8. One of Them Days–$14mb. It's always good to gross your budget during a film's opening week. So yea for producer Issa Rae and this comedy starring Keke Palmer and SZA. (What a week for SZA! Her movie opens well and she makes my list of The 250 Best Albums of the 21st Century...So Far.

9. Wicked–$150mb for each part, so $300mb total plus beaucoup marketing. It's a big movie! 

10. Big World–$29m ww debut. Chinese drama starring pop star and actor Jackson Yee as a young man living with cerebral palsy. Yee has gone from boyband TFBoys to having the Mandarin song of the year in 2017 to success in TV and film. How's his English, asks Hollywood? 

11. Honey Money Phony–Chinese rom-com about young woman suddenly burdened with debt who falls for a (very handsome) young con man. Will he go straight for her or teach her his wicked ways so she can get out from under this financial disaster? 

12. A Complete Unknown–$60mb+ for this Bob Dylan biopic? That's a lot of money for a film about Dylan going electric at Newport. I mean, I want to see it but then I'm a Dylan fanatic. Off to a very good start and star Timotheé Chalamet is sure to get an Oscar nomination, so it should keep going. But $180m worldwide seems highly unlikely to me, if not impossible. (Do other countries give a toss about this? Is Chalamet a big enough draw for this story? I doubt it.) I'm glad it was made, but it was made for too much. Like Gladiator II, this will be seen as a commercial success, but it's not. 

13. Conclave–a reported $20mb for this Vatican thriller means this is a hit. It's at $60m and still going strong, with a boost from potential Oscar noms. I do not see the point in putting it on PVOD and flooding the market with bootlegs while potentially harming box office. This is exactly the sort of film that can play and play in theaters.  

14. Gladiator II–$250mb for Ridley Scott sword and sandals epic. It needs $750m worldwide for me to call it a hit from theatrical alone but $600m would be just fine. It's got swords. It's got sandals. Does it have legs? No, it does not. This is the sort of film that everyone thinks of as a hit, but actually didn't deliver. The talk of Gladiator 3 is nonsense. Maybe many years from now they'll use the name to launch a new franchise, but this is the end for now.

▶ RECORDS
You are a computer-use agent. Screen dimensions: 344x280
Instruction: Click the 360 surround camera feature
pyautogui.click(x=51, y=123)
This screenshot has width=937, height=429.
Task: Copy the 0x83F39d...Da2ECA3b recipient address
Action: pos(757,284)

▶ STATED GOAL
Extend the film box office commentary past its final sentence, keeping its numbered format and informal tone.

▶ RESPONSE
15. Paddington in Peru–$50mb? I'm just guessing. (That's sort of midpoint between the original and Paddington 2.) Sadly, three times is not the charm artistically for this once-perfect franchise.

16. Babygirl–$20mb for this Nicole Kidman sexy drama about a powerful businesswoman finding her kink with a younger, dominating man..her intern, no less! No milk was harmed in the making of this movie. 

17. Harbin–A South Korean historical drama set in the early 1900s about rebels fighting against the Japanese occupation of Korea. When one rebel leader shows mercy to Japanese prisoners and his men pay the price, he vows to redeem himself by assassinating the first Prime Minister of Japan. So this one will probably not have a good run in Japan. 

18. Better Man–$110mb!!! I just gasped when I saw the budget. Oh dear. I love the craziness of this movie. But that's a LOT of money for such a nutty idea. And forget the nutty idea. It's a musical biopic about an artist whose music I really like but has virtually no profile outside the UK. For heaven's sake, Queen is one of the biggest acts in the world and their biopic cost literally half of this one. Better Man would have been a big gamble at $30mb. 

19. The Brutalist–$10mb; Adrien Brody in this architect-as-hero period drama.

20. Fake Dad–Chinese comedy. 

21. Detective Conan: Crossroad in the Ancient Capitol (2003)–China reissue of Japanese animated franchise entry. Film had $32m before reissue in China. I mean, they keep making them so I assume they're profitable. 

22. The Prosecutor–Chinese drama starring Donnie Yen, who uncovers a deep conspiracy when a poor young man is framed for drug trafficking. Not on Donnie's watch!

23. Finist. The First Warrior–a Russian fantasy film starring actor Kirill Zaytsev as "the strongest, most agile, and handsome hero of Belogorye," according to Wikipedia. Zaytsev certainly fits the bill, though since Belogorye currently has fewer than 3000 people, that may not be such a major claim. Russians are surely starved for homegrown cinema; it's been a while since Russian films made the charts. But I couldn't even find a trailer for it on YouTube.

24. Hot Pot Artist aka Huo Guo Yi Shu Jia –A young Chinese man dreams of becoming a film director, but somehow ends up running a hot pot restaurant for artists, instead.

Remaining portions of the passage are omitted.